Inclusion Criteria:

• Subjects must have biopsy-confirmed adenocarcinoma of the prostate.
• Subjects must have a negative bone scan.
• Subjects must have "high-risk" prostate cancer, defined as:

A. PSA >/= 20, and/or B. Gleason Score (GS) >/= 8, and/or C. Clinical stage T3 disease per AJCC Staging Manual, 6th edition; or D. At least two out of three of the following: PSA 10-19.9, GS = 7, or clinical stage = T2b / T2c.
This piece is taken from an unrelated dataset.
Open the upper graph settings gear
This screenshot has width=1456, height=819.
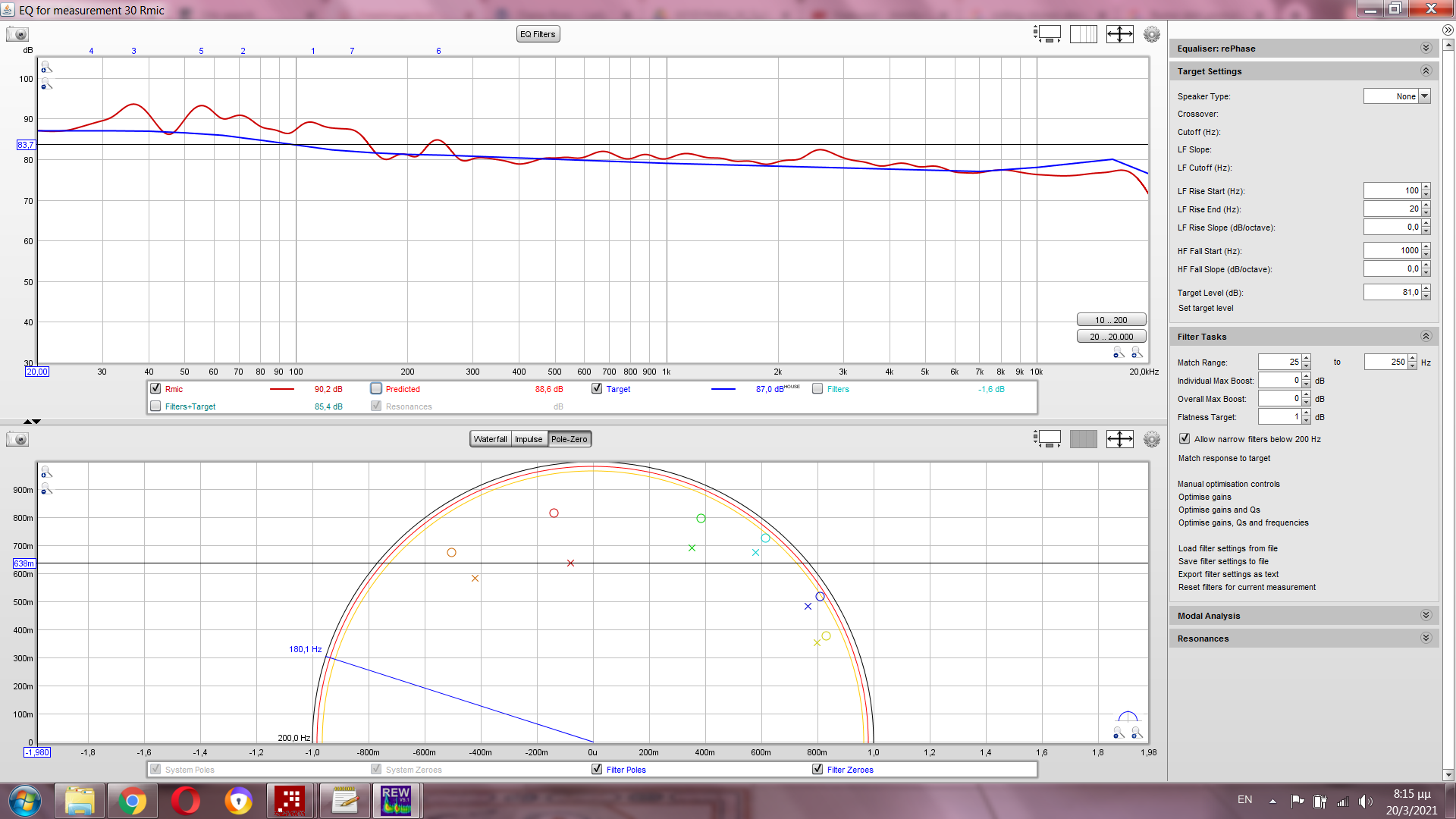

• Subjects must be medically fit to undergo surgery as determined by treating urologist.
• Subjects must be under 70 years of age.
• KPS must be >/= 80.
• Subjects must not have a synchronous primary tumor, or a previous cancer unless disease free for >/= 5 years.
• Subjects must not have had prior pelvic radiation therapy, chemotherapy, or androgen deprivation.
• Subjects must freely sign informed consent to enroll in the study.

Exclusion Criteria:

• Metastatic disease as demonstrated by bone scan, CT scan or MRI of the pelvis, or chest x-ray.
• Pathologically documented positive pelvic lymph nodes. If Pre-operative CT scan or MRI (ordered at the discretion of the treating physicians) demonstrates lymph nodes which are suspicious for involvement, then biopsy must be undertaken and nodes proven negative before patient can enroll on this trial.
• Declared high-risk for anesthesia by attending anesthesiologist, cardiologist, or other physician.
• History of prior pelvic radiation therapy.
• History of androgen deprivation therapy or chemotherapy.